A total of 464 infants (3.87/1000) within bounds were delivered, 405 of which survived until day 7 and were included in the analysis. Overall NNI rates were remarkably low, with 97 infections in 80 infants. The feeding practices consisted of uniform early introduction of either mother’s or donor breast milk within a few hours of birth. The regression analysis concluded that days when full enteral feeding (FEF) were not reached were the dominant predictor of NNI.
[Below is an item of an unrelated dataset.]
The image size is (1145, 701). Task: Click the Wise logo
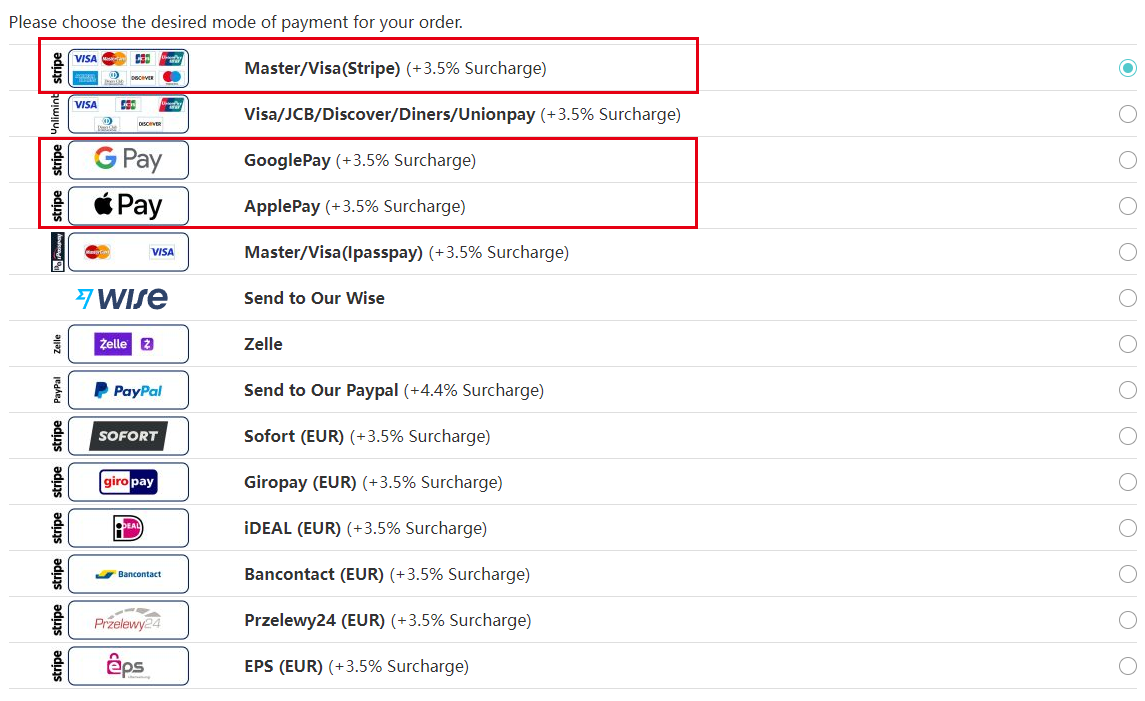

Perhaps the most remarkable facet of this paper is the very low NNI rates described. Sepsis was recorded in 22% of infants, which is about half the rate described in other published data. The authors provide sufficient information to estimate a sepsis rate per 1000 days of 2.8 uncensored and 6.9 censored to day 35. In comparison, the respective rates for the Australian cohort (Review 2) were 5.0 and 13.88. It is tempting to attribute this low NNI rate to a socioeconomically advantaged delivering population, however, the low base rate of NNIs has been shown to be further reduced in those infants in whom FEF was more rapidly achieved. This suggests that even from an advantageous starting point, feeding practices may still be important. The rates of NEC (2.2%) were approximately half of those previously reported.
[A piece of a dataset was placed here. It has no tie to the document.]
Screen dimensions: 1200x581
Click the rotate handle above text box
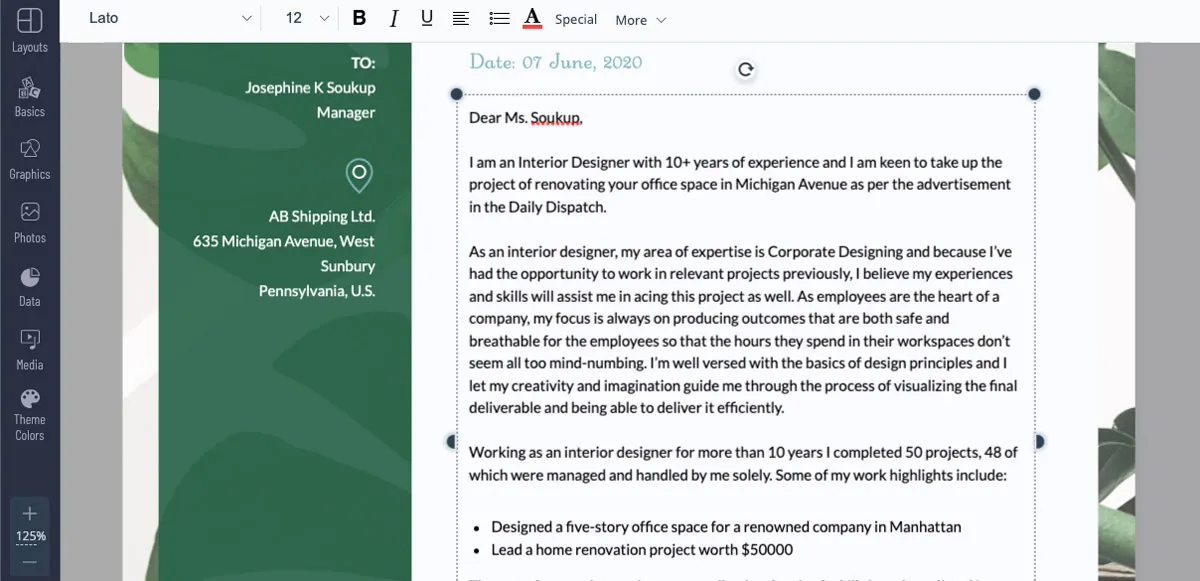click(x=745, y=69)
The authors also compared their data for some neonatal care practices against those described in a similar NICHD cohort of infants.1 This comparison highlights the early feeding and rapid advancing of enteral nutrition, as well as the reduced utilization of central lines in the Norwegian population. Although not conclusive, this analysis suggests that the Norwegian feeding practices of giving newborns breast milk almost exclusively, the very early introduction of enteral feeds, and the fairly rapid increase to FEF might serve as a benchmark for best practice that bears further attention.

There are many potential biological advantages to early feeding practices. The markedly reduced need for central lines significantly decreases one of the main causative factors of bloodstream infections. The many advantages of breast milk feeding are also dominated by the immune competence provided by fresh mothers’ milk, however, advantages are also being demonstrated for using pasteurized donor milk. Lastly, one could speculate on the possibility that very early feeding practices promote colonization of the gut with healthy commensal organisms.

References

1. Stoll BJ, Hansen N, Fanaroff AA, et al. Late-onset sepsis in very low birth weight neonates: the experience of the NICHD Neonatal Research Network. Pediatrics. 2002;110(2 pt 1):285-291.